## Set task
Reproduce the listing from its start through the line containing "Action: pos(35,114)", renaming "envelope" to "letter" and leaving everything else as it stands.

## Provided data
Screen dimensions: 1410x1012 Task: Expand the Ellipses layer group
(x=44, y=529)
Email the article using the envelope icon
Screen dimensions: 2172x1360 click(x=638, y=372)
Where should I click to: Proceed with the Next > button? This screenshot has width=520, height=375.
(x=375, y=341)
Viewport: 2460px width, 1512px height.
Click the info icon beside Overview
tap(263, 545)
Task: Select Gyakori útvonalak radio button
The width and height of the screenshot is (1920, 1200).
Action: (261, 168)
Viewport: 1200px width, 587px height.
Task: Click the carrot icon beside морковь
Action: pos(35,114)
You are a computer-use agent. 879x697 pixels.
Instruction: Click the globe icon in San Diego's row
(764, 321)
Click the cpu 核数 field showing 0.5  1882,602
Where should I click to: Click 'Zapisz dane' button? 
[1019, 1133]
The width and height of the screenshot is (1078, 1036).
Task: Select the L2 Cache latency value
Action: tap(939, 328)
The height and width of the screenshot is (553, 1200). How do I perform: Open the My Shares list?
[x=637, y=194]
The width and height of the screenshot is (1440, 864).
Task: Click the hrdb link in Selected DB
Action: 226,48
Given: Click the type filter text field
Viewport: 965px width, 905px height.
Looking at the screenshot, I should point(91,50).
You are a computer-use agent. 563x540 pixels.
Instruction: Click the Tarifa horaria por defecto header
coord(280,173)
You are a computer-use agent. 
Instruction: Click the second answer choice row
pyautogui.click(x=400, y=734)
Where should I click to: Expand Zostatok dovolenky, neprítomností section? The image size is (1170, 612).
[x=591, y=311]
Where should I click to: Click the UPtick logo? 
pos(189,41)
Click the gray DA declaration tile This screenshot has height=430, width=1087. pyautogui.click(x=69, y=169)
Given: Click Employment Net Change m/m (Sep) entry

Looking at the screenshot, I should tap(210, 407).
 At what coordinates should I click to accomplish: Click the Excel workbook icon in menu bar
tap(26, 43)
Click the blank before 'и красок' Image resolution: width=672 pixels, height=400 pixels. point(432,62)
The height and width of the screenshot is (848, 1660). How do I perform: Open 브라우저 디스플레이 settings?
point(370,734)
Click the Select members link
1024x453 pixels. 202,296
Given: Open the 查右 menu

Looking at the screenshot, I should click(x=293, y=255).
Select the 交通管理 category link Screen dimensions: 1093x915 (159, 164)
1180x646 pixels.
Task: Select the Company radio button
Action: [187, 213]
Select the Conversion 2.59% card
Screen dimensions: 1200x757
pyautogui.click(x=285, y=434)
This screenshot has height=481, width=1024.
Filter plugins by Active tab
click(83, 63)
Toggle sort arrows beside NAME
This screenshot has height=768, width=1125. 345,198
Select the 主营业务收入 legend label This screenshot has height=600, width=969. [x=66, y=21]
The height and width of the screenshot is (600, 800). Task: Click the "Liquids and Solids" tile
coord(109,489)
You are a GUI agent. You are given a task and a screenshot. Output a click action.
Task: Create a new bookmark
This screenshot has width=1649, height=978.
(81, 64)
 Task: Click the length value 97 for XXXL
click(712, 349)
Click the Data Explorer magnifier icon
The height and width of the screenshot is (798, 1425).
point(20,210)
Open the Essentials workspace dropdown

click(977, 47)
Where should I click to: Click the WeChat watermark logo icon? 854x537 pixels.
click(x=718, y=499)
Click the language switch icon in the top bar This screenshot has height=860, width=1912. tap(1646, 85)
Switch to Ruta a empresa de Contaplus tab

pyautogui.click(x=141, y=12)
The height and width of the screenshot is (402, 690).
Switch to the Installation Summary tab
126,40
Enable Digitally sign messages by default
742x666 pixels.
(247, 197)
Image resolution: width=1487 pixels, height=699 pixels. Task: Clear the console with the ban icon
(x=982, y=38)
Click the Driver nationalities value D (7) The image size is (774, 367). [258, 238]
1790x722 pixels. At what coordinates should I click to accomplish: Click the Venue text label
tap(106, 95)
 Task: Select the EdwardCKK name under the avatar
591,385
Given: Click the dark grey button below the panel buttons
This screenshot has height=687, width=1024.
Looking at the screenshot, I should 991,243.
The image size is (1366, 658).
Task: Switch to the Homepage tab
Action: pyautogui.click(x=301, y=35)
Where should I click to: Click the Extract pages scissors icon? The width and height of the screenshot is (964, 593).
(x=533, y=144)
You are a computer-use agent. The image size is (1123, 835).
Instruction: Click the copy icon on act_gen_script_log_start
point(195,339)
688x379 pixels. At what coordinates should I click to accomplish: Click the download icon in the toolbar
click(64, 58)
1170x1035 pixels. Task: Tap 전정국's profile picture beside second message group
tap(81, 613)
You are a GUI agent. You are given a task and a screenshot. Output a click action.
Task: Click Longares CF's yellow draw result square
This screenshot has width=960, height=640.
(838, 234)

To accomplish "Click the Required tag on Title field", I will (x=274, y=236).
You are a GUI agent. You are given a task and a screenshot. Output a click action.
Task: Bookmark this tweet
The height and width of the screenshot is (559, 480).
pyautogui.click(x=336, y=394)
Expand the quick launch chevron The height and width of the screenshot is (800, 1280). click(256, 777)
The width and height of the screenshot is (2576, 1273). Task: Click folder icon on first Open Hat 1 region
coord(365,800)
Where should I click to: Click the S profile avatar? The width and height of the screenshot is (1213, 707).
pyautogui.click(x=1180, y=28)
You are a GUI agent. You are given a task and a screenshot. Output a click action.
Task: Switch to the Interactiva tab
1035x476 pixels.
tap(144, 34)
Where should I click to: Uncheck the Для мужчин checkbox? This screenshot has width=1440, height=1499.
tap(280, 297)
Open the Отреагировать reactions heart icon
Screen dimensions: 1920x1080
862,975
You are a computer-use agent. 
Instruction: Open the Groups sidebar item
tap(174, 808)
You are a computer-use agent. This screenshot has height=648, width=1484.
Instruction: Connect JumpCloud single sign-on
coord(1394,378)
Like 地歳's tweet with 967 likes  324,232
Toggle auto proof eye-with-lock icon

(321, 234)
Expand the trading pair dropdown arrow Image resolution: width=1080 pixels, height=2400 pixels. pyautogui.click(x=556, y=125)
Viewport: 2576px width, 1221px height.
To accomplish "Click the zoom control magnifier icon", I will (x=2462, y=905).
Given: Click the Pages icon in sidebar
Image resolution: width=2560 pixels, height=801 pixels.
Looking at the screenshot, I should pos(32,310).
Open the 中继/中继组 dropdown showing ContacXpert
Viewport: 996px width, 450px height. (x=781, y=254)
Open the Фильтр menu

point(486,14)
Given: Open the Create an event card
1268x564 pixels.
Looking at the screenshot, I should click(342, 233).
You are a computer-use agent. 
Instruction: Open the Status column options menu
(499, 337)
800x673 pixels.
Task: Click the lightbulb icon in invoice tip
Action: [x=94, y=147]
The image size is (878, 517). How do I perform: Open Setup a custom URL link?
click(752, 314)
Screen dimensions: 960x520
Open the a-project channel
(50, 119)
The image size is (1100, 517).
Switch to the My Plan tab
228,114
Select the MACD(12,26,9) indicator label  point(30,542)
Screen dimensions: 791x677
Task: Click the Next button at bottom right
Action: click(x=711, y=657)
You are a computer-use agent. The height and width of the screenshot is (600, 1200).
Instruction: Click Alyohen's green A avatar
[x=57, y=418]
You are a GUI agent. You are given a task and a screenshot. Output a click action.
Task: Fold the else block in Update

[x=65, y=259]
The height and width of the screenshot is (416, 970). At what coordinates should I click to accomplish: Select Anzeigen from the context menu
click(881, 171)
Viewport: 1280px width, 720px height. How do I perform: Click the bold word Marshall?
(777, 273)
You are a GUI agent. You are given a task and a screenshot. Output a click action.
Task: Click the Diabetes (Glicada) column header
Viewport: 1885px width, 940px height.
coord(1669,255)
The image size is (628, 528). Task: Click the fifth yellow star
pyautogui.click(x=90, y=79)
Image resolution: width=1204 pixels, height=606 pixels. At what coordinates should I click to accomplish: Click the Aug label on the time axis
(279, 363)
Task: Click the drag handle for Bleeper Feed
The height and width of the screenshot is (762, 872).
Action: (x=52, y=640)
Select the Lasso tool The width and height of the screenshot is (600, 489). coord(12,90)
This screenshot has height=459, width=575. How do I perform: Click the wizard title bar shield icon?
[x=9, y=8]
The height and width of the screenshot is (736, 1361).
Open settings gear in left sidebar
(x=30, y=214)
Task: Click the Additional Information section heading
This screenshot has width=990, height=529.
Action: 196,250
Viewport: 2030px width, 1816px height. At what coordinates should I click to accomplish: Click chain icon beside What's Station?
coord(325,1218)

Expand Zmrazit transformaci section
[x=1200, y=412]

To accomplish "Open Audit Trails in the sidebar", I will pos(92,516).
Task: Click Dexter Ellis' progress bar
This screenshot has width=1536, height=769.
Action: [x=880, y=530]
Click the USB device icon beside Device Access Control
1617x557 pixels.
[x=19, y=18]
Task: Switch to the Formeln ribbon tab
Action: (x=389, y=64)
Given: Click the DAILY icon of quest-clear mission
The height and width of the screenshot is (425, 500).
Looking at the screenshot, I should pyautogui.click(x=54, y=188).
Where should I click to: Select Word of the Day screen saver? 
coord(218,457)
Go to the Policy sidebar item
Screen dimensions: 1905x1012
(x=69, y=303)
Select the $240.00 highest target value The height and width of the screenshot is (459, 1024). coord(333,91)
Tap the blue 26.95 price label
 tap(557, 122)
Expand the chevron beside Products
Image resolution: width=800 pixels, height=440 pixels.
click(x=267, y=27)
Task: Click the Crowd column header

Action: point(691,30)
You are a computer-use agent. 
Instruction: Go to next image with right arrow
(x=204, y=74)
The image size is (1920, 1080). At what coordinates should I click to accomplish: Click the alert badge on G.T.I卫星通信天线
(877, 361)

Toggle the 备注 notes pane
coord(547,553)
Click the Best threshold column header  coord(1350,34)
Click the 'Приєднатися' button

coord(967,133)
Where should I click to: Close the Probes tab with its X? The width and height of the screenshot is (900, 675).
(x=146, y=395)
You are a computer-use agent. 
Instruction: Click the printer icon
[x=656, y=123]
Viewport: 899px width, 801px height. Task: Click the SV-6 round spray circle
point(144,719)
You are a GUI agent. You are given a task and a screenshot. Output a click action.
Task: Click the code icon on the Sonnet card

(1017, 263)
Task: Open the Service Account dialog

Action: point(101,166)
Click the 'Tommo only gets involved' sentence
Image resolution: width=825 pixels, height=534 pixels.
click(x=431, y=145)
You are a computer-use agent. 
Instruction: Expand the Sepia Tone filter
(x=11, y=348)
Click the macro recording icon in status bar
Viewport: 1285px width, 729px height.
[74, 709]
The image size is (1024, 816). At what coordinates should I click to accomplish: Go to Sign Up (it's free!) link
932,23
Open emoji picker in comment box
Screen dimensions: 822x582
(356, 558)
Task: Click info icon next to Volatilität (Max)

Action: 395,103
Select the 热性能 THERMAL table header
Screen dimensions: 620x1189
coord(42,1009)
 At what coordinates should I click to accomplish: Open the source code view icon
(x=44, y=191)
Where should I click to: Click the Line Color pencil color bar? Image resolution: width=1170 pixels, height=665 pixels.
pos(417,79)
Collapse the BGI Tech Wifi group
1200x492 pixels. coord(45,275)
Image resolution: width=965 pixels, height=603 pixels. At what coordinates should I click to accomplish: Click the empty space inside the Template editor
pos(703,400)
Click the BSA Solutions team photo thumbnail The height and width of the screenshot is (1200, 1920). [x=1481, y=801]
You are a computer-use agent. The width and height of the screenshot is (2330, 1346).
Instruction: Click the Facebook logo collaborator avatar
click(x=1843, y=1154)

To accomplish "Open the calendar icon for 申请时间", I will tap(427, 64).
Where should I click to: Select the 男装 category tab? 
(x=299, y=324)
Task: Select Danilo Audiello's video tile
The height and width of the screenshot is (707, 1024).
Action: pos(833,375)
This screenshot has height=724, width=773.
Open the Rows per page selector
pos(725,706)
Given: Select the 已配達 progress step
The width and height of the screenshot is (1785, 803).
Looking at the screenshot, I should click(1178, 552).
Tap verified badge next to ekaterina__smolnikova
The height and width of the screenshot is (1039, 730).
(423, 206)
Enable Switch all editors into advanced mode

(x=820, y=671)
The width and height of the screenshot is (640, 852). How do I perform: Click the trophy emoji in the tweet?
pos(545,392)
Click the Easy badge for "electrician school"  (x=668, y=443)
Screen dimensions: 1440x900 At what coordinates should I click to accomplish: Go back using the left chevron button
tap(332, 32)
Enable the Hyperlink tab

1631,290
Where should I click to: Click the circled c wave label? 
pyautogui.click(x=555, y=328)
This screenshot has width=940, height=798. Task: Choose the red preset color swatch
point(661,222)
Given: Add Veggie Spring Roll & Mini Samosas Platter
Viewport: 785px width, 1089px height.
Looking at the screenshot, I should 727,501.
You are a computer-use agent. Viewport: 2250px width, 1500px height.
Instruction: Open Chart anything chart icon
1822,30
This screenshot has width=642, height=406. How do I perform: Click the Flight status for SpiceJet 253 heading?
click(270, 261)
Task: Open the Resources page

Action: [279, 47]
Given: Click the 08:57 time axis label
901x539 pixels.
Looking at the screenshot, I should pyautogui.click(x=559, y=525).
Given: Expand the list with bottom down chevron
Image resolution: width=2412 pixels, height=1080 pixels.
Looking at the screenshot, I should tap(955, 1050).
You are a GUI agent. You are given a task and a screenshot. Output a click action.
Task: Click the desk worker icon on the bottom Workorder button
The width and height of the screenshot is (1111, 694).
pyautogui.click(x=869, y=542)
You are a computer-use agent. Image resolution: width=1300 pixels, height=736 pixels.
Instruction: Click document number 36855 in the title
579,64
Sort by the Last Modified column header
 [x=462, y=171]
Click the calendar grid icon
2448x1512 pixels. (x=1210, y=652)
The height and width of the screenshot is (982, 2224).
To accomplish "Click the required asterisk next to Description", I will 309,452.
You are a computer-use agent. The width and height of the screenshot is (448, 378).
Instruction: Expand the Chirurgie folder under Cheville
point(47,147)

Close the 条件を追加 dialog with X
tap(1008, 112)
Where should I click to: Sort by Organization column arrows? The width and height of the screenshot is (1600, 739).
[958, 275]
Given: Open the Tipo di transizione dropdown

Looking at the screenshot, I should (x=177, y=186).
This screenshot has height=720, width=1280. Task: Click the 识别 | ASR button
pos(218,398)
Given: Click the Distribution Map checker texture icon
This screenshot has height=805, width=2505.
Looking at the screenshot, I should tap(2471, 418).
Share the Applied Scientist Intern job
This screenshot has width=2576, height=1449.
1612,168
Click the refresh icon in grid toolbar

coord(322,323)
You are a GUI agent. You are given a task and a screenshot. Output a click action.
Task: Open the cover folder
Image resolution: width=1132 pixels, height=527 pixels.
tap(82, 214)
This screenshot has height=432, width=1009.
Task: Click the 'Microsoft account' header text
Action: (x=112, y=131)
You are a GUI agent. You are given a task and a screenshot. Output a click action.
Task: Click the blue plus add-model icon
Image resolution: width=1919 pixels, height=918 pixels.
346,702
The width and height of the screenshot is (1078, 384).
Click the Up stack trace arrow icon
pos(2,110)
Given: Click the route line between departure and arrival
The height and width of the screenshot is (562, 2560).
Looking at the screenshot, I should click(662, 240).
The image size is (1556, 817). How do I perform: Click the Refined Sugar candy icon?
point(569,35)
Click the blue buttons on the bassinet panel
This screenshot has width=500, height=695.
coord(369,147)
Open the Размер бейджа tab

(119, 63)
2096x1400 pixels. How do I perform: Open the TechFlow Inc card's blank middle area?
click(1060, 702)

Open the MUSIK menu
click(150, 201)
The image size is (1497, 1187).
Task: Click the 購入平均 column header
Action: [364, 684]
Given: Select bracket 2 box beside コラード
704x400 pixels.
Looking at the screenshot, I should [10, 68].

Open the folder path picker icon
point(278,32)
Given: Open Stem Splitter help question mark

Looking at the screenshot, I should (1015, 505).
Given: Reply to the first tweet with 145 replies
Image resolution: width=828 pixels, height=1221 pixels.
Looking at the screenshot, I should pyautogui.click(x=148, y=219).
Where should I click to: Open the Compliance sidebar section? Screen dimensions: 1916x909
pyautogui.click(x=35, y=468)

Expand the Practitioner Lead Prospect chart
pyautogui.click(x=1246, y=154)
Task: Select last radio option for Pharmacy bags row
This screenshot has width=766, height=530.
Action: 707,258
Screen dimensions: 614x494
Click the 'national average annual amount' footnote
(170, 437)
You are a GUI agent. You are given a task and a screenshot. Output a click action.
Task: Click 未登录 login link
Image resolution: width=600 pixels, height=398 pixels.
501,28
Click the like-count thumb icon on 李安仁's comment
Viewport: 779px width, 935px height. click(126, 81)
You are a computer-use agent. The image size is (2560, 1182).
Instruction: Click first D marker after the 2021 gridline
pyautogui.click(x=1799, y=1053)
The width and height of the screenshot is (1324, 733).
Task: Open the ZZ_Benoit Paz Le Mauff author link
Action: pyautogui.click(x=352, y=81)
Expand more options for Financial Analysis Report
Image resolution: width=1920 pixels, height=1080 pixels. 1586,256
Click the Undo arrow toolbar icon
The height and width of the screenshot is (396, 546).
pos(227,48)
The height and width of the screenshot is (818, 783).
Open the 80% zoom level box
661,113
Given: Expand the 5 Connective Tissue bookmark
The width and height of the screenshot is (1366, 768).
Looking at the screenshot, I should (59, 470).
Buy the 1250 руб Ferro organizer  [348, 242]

## Solution
Screen dimensions: 1410x1012 Task: Expand the Ellipses layer group
(x=44, y=529)
Email the article using the letter icon
Screen dimensions: 2172x1360 click(x=638, y=372)
Where should I click to: Proceed with the Next > button? This screenshot has width=520, height=375.
(x=375, y=341)
Viewport: 2460px width, 1512px height.
Click the info icon beside Overview
tap(263, 545)
Task: Select Gyakori útvonalak radio button
The width and height of the screenshot is (1920, 1200).
Action: (261, 168)
Viewport: 1200px width, 587px height.
Task: Click the carrot icon beside морковь
Action: pos(35,114)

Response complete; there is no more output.